BACKGROUND OF THE INVENTION

Airway clearance therapy, such as high frequency chest wall oscillation (HFCWO), is an airway clearance approach that has been demonstrated to help clear the lungs of secretions in patients with different types of lung disease (e.g., cystic fibrosis (CF), bronchiectasis, and chronic obstructive pulmonary disease (COPD)). The goal of HFCWO is to loosen mucus that has pooled in the airways so that patients can clear it more easily. Therapy is usually performed once or twice daily, with a typical duration of 30 minutes.


To perform or implement airway clearance therapy, devices such as vests are used and can create an oscillating pressure on the chest. This oscillating pressure can be accomplished by using a pneumatic mechanism, such as an oscillating airflow into an inflatable compartment of the vest or via another mechanism, such as a physical mechanism or actuator that provides oscillation.


In a vest that uses an oscillating airflow into an inflatable compartment, by way of example, the vest may be connected with two tubes to an airflow generator. Personalization of a therapy session can be done by setting the air flow, oscillating frequency and time. In order to secure a decent body fit, next to inflating the vest compartment, several sizes of the vests are available (e.g., from child to adult sizes).


SUMMARY OF THE INVENTION

Various embodiments provide methods, devices and systems for respiratory therapy delivered by a therapy vest. In an embodiment, a therapy vest is provided in which an independent body fitting function is provided by use of a body fit layer or compartment(s). The body fit layer or compartment(s) may be controlled independently from the therapy layer or compartment(s), such that the fit of the therapy vest is placed on more equal footing with the therapy delivering components of the therapy vest.

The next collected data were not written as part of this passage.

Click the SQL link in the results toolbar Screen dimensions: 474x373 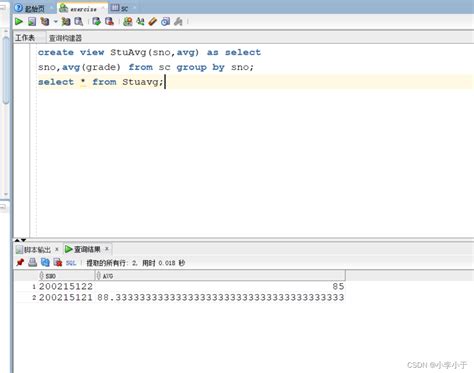[71, 263]
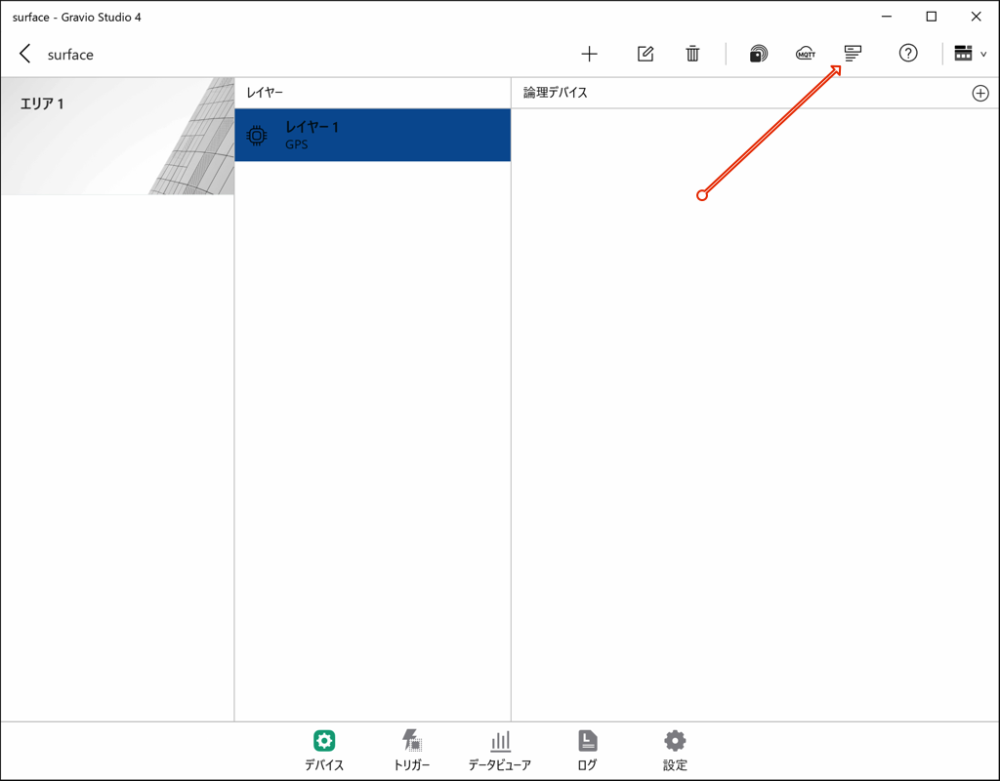Open the ログ tab

pyautogui.click(x=588, y=750)
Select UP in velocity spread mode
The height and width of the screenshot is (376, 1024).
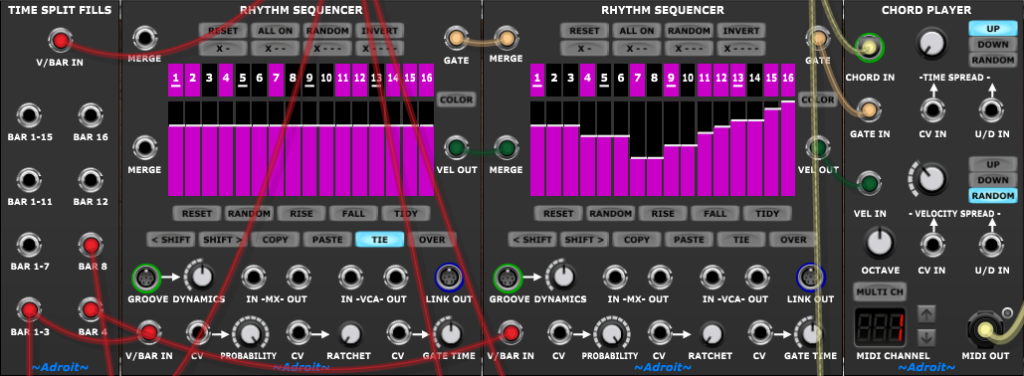(x=992, y=164)
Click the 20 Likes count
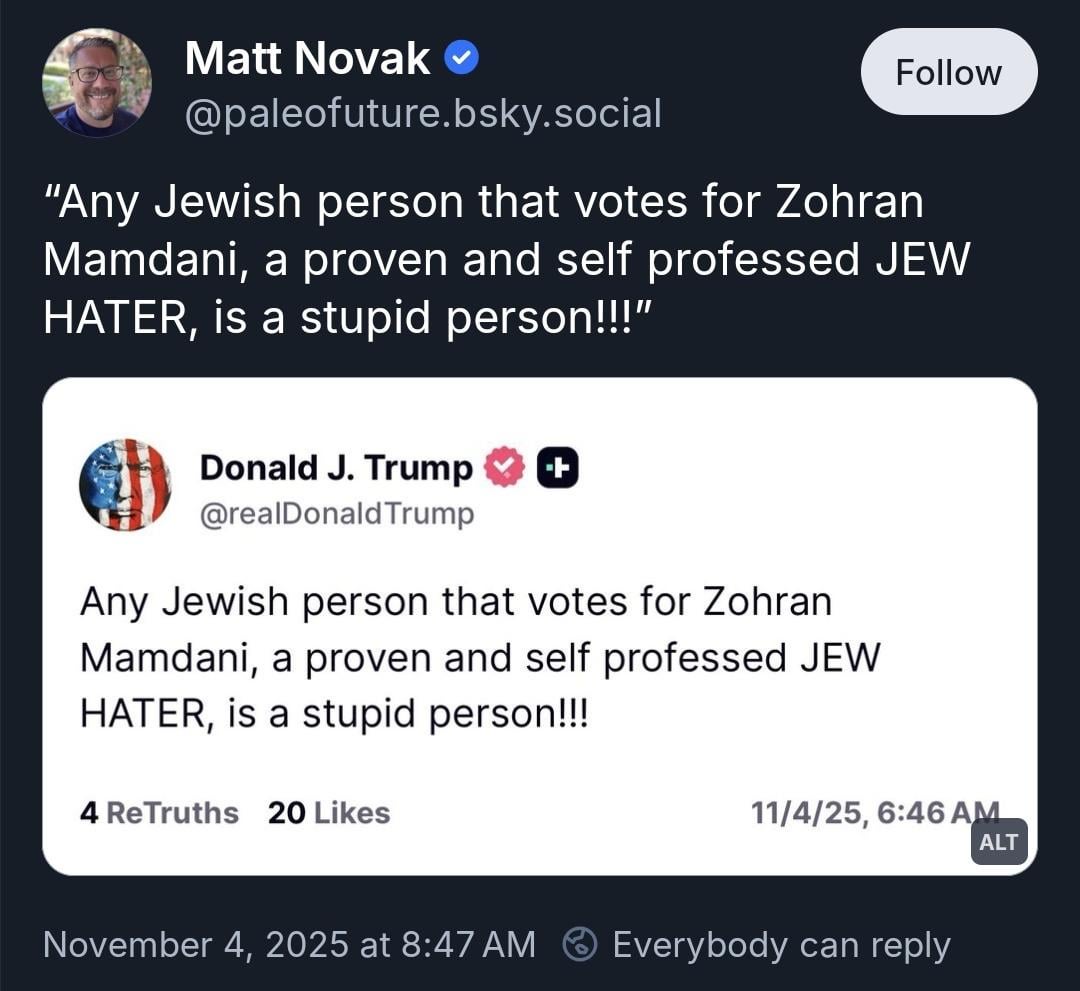Image resolution: width=1080 pixels, height=991 pixels. pos(329,813)
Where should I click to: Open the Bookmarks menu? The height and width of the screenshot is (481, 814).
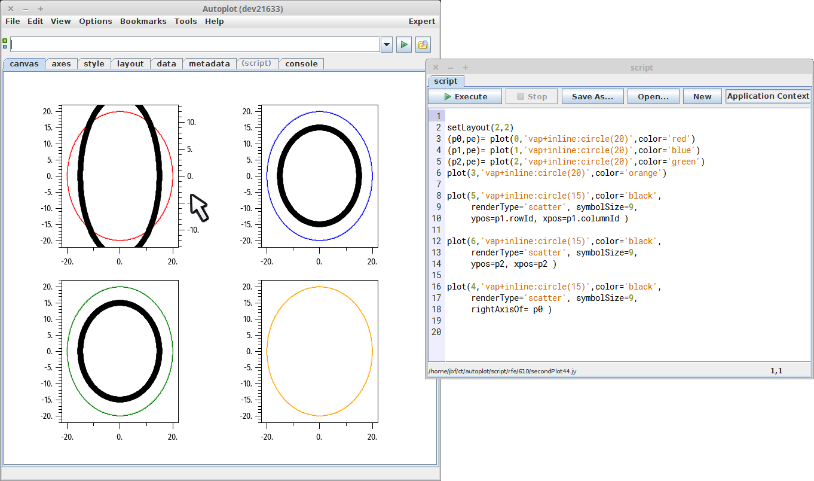143,21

In summary, one embodiment provides a therapy vest, comprising: a vest body that includes: one or more body fit compartments; and one or more therapy compartments; wherein one or more of the one or more body fit compartments and one or more of the one or more therapy compartments are configured to be independently controllable.


Another embodiment provides a system, comprising: an airflow generator; and a therapy vest, comprising: a vest body that includes: one or more body fit compartments; and one or more therapy compartments; wherein one or more of the one or more body fit compartments and one or more of the one or more therapy compartments are configured to be independently controllable using airflow from the airflow generator.


A further embodiment provides a system, comprising: a controller configured to obtain one or more body fit parameters; and a therapy vest, comprising: a vest body that includes: one or more body fit compartments; one or more sensors; and one or more therapy compartments; wherein the one or more body fit compartments are inflated by the airflow generator based on one or more of the one or more body fit parameters and data obtained from the one or more sensors.


The foregoing is a summary and thus may contain simplifications, generalizations, and omissions of detail; consequently, those skilled in the art will appreciate that the summary is illustrative only and is not intended to be in any way limiting.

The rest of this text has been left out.